[To do]
Beginning with the first line, copy out each line of the material until the line containing "Given: Select the ~ -zsh terminal tab" has been copied as well.

[Supplied records]
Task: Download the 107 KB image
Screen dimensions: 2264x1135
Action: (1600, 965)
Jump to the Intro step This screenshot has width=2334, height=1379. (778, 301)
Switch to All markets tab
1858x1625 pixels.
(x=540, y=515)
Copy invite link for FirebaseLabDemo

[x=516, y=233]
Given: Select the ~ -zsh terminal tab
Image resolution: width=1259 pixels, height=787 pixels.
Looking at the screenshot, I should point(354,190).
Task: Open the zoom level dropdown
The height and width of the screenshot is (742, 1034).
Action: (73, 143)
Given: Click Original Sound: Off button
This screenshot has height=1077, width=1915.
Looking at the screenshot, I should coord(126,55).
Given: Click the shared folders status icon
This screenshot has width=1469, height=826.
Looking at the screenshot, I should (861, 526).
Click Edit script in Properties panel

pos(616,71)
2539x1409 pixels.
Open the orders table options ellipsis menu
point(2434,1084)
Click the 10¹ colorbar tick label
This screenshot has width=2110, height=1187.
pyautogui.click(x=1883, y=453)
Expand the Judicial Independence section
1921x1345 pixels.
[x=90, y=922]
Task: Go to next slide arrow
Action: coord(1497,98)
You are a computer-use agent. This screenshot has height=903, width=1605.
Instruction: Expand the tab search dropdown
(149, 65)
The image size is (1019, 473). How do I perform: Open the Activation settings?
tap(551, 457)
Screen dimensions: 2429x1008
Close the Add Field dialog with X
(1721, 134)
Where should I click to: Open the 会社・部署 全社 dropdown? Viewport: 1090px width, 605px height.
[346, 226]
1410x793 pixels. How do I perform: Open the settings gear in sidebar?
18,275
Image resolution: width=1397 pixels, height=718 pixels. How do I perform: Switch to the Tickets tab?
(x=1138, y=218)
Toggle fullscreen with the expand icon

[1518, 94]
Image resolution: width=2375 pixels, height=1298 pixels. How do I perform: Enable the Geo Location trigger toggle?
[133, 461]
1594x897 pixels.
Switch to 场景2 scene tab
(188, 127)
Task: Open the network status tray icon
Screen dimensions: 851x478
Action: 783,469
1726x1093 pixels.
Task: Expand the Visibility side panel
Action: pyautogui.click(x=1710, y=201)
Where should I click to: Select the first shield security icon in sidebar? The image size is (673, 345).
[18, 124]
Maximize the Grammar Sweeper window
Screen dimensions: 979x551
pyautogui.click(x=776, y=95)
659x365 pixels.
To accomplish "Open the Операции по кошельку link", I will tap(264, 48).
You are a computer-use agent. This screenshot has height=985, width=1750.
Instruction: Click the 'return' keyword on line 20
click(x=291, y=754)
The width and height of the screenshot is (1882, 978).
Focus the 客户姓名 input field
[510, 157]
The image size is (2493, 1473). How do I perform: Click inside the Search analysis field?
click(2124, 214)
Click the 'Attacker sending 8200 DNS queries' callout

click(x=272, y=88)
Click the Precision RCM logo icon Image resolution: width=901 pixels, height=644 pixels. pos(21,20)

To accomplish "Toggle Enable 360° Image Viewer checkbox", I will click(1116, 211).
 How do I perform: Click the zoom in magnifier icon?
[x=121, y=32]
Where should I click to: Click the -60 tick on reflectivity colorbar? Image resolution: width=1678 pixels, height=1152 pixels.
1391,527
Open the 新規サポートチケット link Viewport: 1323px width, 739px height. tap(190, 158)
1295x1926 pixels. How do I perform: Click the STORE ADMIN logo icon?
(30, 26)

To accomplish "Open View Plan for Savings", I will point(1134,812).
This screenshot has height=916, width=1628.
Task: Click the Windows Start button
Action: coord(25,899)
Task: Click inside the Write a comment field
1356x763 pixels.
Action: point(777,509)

[Solution for this task]
Task: Download the 107 KB image
Screen dimensions: 2264x1135
Action: (1600, 965)
Jump to the Intro step This screenshot has width=2334, height=1379. (778, 301)
Switch to All markets tab
1858x1625 pixels.
(x=540, y=515)
Copy invite link for FirebaseLabDemo

[x=516, y=233]
Given: Select the ~ -zsh terminal tab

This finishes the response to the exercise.